CD’lerin çıktığı zamanlarda herkes onların miadını doldurduğunu düşünmüştü. Ancak zaman onları haklı çıkardı. İnsanların doğal sese duyduğu özlem, onların eskisinden daha güçlü şekilde hayatımıza dönmesini sağladı.
plakgal1_0
1898’de taş plaklar çıktı
Bizleri gramofonla selamladıklarında tarihler 1885’i gösteriyordu. Tabii pikapların gelişimi plaklarla doğru orantılı oldu. Bizim bugün taş plak dediğimiz plak türünün ilk seri üretimine 1898 yılında Almanya’da başlandı. 1910 yılında itibaren yeni karışımların ortaya çıkmasıyla daha geniş çaplı plaklar yapılmaya başlandı. 10 inç’lik (yaklaşık 25.4 cm) plakları 12 inç’lik (yaklaşık 30.5 cm) plaklar izledi. 1954’de tüm plak şirketlerinin tam anlamıyla 45 devir standardına geçmesi ile 78 devir dönemi de kapandı. Hemen ardından 33 devir standardı ortaya çıktı. 1950’lerde plak malzemesi de değişerek yerini plastiğe bıraktı. Pikaplar ise asıl büyük gelişimini 1970’lerin sonunda yaşadı.
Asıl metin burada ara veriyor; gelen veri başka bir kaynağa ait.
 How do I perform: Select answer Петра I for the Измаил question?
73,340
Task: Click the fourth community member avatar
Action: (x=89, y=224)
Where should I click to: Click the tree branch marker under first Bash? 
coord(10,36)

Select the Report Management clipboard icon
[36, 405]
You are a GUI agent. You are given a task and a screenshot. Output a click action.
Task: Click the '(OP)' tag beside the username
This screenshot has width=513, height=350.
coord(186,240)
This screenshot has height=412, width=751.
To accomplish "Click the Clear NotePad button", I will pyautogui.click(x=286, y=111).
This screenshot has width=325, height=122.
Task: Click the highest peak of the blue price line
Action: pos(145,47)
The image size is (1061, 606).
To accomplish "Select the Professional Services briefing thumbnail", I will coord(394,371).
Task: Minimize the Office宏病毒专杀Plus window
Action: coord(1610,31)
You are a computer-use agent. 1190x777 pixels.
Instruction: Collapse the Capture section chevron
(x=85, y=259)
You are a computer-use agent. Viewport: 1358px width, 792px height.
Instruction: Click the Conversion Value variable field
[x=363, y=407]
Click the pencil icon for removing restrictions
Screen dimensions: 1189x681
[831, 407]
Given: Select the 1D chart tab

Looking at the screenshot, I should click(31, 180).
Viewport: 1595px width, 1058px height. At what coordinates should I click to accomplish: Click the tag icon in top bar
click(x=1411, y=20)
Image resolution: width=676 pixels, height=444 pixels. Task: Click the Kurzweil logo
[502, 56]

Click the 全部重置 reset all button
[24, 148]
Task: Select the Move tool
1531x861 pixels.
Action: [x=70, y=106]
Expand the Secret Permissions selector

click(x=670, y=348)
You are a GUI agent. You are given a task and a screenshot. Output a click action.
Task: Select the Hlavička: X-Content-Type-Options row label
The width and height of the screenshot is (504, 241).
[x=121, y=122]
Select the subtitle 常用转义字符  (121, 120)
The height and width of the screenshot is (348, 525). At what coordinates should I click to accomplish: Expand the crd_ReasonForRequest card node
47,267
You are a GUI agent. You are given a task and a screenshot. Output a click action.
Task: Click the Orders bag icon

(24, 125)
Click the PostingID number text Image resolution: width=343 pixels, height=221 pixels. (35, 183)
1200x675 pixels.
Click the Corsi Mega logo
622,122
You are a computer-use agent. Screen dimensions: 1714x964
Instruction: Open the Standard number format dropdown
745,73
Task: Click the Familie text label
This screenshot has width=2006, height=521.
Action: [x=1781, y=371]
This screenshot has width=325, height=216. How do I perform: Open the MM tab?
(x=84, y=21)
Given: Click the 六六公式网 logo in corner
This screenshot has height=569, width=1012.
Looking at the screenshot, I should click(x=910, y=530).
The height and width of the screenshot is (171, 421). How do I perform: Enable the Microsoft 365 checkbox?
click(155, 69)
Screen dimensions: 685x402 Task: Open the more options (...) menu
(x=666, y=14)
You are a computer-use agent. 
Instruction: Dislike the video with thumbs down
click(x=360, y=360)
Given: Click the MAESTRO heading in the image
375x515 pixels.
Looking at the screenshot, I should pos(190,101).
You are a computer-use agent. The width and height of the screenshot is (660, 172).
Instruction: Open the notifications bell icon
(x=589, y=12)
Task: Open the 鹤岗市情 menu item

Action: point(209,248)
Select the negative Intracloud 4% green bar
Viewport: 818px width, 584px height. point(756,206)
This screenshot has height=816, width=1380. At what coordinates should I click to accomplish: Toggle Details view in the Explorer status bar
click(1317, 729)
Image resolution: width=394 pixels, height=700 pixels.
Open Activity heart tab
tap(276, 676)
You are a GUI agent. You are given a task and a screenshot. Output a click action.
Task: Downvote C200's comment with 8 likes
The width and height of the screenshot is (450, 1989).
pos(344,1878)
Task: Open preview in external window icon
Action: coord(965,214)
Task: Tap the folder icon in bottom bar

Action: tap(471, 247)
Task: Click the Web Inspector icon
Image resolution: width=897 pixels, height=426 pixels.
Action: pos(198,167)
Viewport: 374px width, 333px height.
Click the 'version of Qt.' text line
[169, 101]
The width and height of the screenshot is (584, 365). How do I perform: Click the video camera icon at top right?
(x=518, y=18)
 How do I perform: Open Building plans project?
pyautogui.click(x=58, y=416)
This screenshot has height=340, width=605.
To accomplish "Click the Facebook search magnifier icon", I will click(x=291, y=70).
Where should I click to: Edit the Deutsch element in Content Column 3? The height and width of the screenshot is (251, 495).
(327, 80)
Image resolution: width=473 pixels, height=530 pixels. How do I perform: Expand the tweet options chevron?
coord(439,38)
2. Dünya Savaşı’nın ardından popüler oldular
Ancak onların asıl zirveye çıkışı 2. Dünya Savaşı’nın ardından oldu. Müzik endüstrisi ve radyonun gelişimi, bunun yanında plak basımındaki gelişmeler ve seri üretimin getirdiği fiyat düşüşleri daha fazla ailenin pikap sahibi olmasını sağladı. Ülkemizde ise 1970’lerle birlikte evlerdeki yerlerini aldılar. Ancak aslında ne büyük ironidir ki Türkiye’de plaklar altın günleri CD’lerin ortaya çıkmasıyla yaşadı. Cezayirli o dönemleri şöyle özetliyor: “Herkes hızla CD alıp plak satarken koleksiyoncular önemli arşivler yaptı. Bugün 1970’lerde icra edilen Türk rock müziği (bilinen ismiyle Anadolu Pop) örneklerinin birçoğu yabancı koleksiyonerlerin elindedir. Bu süreç devam ettikçe plak fiyatları ülkemizde artmış, çoğu elektronik firması pikapları ülkemize getirmeyince cihaz konusunda da sıkıntılar yaşanmıştır. Bu da genç nesillerin kısıtlı bütçeleriyle plak dinlemenin zevkini yaşamalarını engellemiştir.”